Hiçbir şey yazamayacağınızı hissettiniz. Taş. Günler geçiyor ve duygunuz azalmıyor. Pokerde hep kazanan bir anneanneniz var ve demir yoksunusunuz. Hep üşüyorsunuz. Ve kıskançsınız. Magnezyum eksiği. İşte! Gölgeler, boşluk ve bir mumla yüzünün yarısını hissedemeyen biri gibi, kitabevlerinde huzurlanan, geceden korku duyan biri gibi, kitapların hep son cümlelerine inanan ve kedilerden daha az sevildiğini düşünen biri gibi bugün ıslandınız. Ama yağmur yoktu.
Yarım ağız gülümseyerek yöneliyorum uçağa. Uçak bacaklarımızı sıkışık yapıyor. Oysa dizelerin arasında boşluklara ihtiyaç var. Su istiyorum, su paralı. Suyun paralı olduğu uçaklarda insan kendini nasıl güvende hissetsin?
" ... uzayda yitip yeniden mi dönsem n'aapsam?"

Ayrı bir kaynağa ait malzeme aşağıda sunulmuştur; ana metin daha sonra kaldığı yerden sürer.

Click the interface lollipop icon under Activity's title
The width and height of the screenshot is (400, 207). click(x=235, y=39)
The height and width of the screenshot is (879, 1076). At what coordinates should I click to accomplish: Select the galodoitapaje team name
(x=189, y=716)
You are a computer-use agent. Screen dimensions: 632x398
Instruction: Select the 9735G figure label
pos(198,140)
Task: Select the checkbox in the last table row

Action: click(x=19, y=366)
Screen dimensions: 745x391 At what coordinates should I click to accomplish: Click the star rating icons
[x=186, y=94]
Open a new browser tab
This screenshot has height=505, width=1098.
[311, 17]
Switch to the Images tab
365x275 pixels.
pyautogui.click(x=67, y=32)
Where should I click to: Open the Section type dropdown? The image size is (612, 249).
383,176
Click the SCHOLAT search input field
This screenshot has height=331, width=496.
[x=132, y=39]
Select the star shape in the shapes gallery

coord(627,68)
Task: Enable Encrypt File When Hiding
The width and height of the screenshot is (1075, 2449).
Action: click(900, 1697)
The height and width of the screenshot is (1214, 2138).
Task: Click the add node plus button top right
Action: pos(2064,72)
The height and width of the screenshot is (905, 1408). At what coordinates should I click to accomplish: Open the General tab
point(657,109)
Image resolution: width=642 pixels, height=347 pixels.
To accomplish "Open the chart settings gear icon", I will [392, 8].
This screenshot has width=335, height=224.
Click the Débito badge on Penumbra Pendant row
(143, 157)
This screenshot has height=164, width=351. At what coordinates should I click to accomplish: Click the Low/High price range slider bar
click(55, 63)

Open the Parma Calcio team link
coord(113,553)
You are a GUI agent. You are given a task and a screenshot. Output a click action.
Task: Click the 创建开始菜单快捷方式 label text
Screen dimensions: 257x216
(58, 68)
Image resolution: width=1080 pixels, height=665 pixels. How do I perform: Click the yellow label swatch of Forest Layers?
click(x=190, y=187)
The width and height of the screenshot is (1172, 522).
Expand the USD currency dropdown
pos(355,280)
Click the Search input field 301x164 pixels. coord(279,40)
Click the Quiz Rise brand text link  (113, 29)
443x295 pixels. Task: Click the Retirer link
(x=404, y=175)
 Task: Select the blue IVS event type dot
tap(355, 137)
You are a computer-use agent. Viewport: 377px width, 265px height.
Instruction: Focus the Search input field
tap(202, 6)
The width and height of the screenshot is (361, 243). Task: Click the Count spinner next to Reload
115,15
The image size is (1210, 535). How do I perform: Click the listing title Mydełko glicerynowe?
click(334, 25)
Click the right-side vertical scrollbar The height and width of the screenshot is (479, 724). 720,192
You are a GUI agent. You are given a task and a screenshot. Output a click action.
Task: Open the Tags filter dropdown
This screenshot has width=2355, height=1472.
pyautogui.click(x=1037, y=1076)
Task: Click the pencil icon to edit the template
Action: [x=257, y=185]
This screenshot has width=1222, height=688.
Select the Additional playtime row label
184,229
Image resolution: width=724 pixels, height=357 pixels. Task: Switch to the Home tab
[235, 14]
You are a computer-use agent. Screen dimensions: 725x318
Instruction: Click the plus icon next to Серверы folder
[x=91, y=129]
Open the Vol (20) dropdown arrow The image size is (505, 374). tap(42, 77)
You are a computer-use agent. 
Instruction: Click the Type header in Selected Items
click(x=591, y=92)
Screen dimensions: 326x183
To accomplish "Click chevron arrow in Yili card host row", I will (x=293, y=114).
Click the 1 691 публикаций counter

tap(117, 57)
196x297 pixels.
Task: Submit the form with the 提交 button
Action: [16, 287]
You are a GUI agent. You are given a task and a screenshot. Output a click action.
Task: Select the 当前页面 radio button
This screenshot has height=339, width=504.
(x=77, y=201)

Yeni bir başlangıç için bir 'ev bozuntusu' gerek belki. Birileri çalsa kapıyı. Yeni bir şey... Başka birini memnun etmek mesela, hiç uçağa binmemiş biriyle uçağa binmek, elini tutmak. Sonra da taşan suların aktığı alüvyonlu yollar gibi. Aşındık, sahi. Nasıl olcak şimdi? Sizin formülleriniz var aşınmalara. Telefonu yadırgamak gibi. Bir de esmer kozalak var, yavaşlık konusunda. Ucuz tükenmez kalem bitişler için mi?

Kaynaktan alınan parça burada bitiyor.